Darrow Vanderburgh-Wertz waits in a line outside the Durham County Board of Elections on West Corporation Street, Saturday May 5, 2012, in Durham, N.C. Organizers and volunteers for and against the proposed constitutional amendment to ban gay marriage in North Carolina marshaled their forces Saturday to persuade early voters on their way to polling places and remind others to vote on the measure during Tuesday's primary election. (AP Photo/The Herald-Sun, Bernard Thomas)Photo by Associated Press /Chattanooga Times Free Press.
RALEIGH, N.C. (AP) — It's decision day for a bid to add a proposed ban on gay marriage to the North Carolina constitution so it's much harder to change in the future.

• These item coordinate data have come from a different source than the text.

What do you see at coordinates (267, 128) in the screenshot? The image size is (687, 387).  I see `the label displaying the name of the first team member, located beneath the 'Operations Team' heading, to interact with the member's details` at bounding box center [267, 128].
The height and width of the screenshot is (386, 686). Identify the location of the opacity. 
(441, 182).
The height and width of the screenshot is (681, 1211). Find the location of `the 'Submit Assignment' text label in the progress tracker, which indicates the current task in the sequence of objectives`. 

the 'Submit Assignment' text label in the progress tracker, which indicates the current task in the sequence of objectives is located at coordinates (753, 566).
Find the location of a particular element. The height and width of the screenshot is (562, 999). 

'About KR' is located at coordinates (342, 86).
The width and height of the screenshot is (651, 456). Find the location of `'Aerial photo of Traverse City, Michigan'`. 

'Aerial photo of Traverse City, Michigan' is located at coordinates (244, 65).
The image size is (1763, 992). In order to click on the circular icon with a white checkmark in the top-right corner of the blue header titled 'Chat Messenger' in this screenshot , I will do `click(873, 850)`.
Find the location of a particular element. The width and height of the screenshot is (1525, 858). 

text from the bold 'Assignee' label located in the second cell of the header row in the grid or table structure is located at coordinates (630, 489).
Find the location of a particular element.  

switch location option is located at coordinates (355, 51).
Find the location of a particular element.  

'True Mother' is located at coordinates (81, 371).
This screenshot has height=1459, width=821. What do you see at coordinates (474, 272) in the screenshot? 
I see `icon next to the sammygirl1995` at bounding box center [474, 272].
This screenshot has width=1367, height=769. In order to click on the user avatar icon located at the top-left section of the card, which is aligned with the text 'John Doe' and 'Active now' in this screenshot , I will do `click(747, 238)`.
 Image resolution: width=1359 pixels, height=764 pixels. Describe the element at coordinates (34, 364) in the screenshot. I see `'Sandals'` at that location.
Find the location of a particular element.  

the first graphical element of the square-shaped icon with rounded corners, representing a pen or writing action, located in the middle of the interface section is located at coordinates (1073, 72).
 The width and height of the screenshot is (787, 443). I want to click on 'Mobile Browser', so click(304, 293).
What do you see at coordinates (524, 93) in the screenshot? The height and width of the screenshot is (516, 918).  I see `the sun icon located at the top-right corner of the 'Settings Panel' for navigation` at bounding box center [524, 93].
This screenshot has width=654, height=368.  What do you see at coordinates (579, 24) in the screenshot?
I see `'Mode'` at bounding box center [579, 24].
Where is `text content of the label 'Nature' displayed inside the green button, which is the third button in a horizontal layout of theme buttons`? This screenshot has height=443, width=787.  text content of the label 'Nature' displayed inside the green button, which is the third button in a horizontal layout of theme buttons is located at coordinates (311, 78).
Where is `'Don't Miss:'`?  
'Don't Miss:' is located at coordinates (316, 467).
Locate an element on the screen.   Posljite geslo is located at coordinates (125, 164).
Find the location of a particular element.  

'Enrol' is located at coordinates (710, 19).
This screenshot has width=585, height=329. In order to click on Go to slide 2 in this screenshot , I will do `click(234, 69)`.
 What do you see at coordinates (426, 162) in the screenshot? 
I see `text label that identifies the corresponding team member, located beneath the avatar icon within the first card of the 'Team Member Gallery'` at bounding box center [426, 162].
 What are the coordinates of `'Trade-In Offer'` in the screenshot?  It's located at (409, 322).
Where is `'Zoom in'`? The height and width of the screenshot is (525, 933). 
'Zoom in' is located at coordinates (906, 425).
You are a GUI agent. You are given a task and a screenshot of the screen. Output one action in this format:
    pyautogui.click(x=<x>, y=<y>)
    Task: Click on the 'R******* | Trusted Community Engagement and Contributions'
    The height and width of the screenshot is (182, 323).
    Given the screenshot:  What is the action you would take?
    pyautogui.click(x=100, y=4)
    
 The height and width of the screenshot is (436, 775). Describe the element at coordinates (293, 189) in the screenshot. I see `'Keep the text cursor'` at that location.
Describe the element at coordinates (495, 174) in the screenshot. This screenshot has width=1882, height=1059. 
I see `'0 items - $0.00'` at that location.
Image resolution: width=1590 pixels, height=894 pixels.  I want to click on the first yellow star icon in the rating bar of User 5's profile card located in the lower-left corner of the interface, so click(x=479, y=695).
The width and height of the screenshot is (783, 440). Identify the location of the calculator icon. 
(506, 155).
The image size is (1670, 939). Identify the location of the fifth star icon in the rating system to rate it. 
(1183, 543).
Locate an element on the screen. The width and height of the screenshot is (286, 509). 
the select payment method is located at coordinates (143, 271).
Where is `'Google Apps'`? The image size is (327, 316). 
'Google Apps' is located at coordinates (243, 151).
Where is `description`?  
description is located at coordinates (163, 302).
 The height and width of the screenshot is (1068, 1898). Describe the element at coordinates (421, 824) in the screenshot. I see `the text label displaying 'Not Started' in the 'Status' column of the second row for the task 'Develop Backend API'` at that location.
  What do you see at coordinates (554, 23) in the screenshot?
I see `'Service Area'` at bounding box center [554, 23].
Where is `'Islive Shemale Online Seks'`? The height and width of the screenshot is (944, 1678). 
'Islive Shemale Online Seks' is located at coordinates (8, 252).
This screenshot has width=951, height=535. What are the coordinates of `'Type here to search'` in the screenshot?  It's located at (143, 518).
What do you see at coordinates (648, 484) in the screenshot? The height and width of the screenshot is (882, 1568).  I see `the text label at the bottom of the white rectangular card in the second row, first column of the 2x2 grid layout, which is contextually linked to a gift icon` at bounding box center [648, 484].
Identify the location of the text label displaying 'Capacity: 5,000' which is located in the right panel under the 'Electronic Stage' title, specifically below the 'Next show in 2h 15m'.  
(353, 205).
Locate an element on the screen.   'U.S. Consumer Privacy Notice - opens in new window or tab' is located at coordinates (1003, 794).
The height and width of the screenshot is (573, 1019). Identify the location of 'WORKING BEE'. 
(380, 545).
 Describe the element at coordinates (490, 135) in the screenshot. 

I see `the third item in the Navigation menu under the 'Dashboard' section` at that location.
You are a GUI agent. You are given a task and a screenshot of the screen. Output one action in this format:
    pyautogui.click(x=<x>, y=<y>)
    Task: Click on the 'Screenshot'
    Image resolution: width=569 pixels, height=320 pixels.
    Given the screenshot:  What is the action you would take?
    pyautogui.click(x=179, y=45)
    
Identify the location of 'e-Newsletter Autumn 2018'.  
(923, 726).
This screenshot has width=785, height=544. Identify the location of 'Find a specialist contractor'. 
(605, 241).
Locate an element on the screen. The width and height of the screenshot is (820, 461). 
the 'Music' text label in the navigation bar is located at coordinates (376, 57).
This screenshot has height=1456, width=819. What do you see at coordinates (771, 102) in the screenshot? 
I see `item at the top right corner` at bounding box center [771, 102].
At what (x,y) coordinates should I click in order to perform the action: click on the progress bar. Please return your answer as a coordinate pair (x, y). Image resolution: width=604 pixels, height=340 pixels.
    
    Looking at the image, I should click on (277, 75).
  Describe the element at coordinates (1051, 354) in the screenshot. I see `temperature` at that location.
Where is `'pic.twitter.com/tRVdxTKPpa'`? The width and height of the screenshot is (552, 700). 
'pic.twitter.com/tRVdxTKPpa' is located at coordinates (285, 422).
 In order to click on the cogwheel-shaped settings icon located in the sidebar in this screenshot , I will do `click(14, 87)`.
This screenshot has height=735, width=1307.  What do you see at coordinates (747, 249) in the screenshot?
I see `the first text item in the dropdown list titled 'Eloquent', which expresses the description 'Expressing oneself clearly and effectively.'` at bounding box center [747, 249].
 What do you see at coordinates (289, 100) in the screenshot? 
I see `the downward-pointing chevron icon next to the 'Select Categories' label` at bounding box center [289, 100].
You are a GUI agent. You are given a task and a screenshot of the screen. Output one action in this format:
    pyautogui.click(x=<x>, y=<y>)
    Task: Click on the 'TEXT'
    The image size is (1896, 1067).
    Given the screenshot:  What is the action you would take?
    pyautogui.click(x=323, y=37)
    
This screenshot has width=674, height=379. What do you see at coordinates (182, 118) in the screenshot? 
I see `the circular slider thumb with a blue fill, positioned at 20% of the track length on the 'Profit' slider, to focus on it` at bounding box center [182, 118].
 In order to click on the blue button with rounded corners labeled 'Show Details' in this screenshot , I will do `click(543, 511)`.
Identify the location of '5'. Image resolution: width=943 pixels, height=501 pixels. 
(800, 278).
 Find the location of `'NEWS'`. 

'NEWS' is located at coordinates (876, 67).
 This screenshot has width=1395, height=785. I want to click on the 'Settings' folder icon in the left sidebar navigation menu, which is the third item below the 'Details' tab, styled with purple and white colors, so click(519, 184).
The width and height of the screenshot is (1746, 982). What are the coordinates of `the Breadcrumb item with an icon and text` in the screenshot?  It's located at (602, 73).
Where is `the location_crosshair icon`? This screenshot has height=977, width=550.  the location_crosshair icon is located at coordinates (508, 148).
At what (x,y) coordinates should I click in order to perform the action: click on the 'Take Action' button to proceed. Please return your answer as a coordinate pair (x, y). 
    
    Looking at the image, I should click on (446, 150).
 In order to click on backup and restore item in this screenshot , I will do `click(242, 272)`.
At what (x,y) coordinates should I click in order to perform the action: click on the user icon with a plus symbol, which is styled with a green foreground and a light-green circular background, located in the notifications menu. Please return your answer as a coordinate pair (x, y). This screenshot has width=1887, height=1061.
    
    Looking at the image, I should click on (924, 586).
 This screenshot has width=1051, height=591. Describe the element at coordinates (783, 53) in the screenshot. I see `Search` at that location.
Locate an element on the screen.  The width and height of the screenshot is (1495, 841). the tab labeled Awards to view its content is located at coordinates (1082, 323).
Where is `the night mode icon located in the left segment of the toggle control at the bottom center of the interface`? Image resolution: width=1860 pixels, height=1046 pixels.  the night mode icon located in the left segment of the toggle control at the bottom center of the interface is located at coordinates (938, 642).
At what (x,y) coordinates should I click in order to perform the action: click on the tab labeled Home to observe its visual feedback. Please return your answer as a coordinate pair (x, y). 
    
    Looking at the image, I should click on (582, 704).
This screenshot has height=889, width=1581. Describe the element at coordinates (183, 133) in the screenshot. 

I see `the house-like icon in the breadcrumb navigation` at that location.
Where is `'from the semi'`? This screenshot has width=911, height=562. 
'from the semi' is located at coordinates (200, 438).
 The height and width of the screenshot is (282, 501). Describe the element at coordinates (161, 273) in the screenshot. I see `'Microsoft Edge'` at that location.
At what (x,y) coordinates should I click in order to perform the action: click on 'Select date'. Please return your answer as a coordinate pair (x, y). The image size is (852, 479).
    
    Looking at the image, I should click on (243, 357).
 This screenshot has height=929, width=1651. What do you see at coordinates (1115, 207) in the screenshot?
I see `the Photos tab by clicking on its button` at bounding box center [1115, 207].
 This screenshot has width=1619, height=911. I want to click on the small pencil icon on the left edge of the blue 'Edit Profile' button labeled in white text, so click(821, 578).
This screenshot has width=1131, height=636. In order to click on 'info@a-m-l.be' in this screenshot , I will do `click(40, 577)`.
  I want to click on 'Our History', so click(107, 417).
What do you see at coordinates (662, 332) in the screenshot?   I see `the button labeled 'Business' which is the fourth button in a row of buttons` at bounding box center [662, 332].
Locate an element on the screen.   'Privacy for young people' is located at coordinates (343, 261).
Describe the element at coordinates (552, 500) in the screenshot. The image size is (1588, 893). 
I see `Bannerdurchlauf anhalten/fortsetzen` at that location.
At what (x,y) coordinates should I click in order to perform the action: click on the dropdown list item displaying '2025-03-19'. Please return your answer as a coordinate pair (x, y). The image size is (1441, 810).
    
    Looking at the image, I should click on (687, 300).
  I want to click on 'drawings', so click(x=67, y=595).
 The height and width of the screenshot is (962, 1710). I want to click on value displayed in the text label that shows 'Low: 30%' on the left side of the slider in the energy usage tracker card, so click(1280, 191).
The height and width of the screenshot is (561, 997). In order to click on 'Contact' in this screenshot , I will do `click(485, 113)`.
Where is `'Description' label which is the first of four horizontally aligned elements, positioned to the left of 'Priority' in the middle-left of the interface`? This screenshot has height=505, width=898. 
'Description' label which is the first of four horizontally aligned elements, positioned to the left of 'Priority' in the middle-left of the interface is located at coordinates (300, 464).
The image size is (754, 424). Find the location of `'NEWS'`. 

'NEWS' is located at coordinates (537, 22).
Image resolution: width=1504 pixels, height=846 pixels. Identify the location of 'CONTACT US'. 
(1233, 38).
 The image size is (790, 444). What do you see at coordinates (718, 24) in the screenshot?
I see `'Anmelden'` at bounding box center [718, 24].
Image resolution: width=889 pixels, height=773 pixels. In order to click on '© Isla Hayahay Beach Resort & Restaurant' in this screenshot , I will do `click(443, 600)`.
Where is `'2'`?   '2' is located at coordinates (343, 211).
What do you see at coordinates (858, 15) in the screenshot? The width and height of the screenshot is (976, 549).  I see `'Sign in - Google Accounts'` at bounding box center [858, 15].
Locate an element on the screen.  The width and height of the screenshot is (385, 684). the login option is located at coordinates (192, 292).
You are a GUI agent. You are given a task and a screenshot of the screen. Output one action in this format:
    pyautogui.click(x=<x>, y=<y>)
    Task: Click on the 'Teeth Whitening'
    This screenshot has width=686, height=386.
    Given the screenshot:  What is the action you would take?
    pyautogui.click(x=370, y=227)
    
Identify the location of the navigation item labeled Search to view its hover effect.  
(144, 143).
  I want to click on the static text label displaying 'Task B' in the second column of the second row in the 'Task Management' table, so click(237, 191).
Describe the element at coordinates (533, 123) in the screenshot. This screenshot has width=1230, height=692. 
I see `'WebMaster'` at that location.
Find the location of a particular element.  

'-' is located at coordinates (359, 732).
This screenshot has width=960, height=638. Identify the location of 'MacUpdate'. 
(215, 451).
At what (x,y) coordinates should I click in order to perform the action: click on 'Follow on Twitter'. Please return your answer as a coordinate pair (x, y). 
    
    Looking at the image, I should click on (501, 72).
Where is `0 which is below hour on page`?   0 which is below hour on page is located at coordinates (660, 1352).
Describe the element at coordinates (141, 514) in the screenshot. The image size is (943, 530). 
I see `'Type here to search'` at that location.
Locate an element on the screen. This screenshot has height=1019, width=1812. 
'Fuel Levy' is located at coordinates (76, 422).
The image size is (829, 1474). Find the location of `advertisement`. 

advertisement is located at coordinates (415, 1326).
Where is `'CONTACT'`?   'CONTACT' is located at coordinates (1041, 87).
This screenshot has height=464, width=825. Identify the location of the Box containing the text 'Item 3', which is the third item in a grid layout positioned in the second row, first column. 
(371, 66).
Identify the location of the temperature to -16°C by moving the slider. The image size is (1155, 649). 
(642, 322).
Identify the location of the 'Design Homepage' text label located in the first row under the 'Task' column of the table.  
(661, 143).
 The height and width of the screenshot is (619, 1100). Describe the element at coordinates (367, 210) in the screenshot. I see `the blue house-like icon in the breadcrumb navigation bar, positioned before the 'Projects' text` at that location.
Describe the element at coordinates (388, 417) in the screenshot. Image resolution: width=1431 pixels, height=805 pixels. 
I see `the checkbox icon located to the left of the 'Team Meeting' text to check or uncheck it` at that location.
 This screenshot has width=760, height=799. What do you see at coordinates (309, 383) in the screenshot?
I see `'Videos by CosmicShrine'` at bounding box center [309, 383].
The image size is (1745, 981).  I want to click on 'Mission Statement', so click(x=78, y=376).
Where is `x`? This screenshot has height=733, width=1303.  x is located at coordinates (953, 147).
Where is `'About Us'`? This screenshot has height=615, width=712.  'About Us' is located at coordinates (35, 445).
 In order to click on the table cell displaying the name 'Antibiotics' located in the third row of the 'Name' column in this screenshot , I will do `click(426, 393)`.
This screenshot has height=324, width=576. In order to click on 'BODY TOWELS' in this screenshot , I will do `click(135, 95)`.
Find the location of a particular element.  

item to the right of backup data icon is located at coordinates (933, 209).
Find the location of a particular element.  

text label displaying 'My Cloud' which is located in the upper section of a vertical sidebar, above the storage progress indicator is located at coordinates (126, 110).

The state votes Tuesday on a constitutional amendment to define marriage as only between a man and a woman, putting North Carolina at the center of a growing debate between generations and America's major political parties over legalizing same-sex unions.
The fate of the gay-marriage ban in the last Southern state without a constitutional amendment hinges on who shows up to vote.
Amendment opponents are drawing support from Democratic Party candidates, younger voters, urban areas and the NAACP. Supporters of the gay marriage amendment are finding their core support in the GOP, older voters, rural areas and conservative black churches.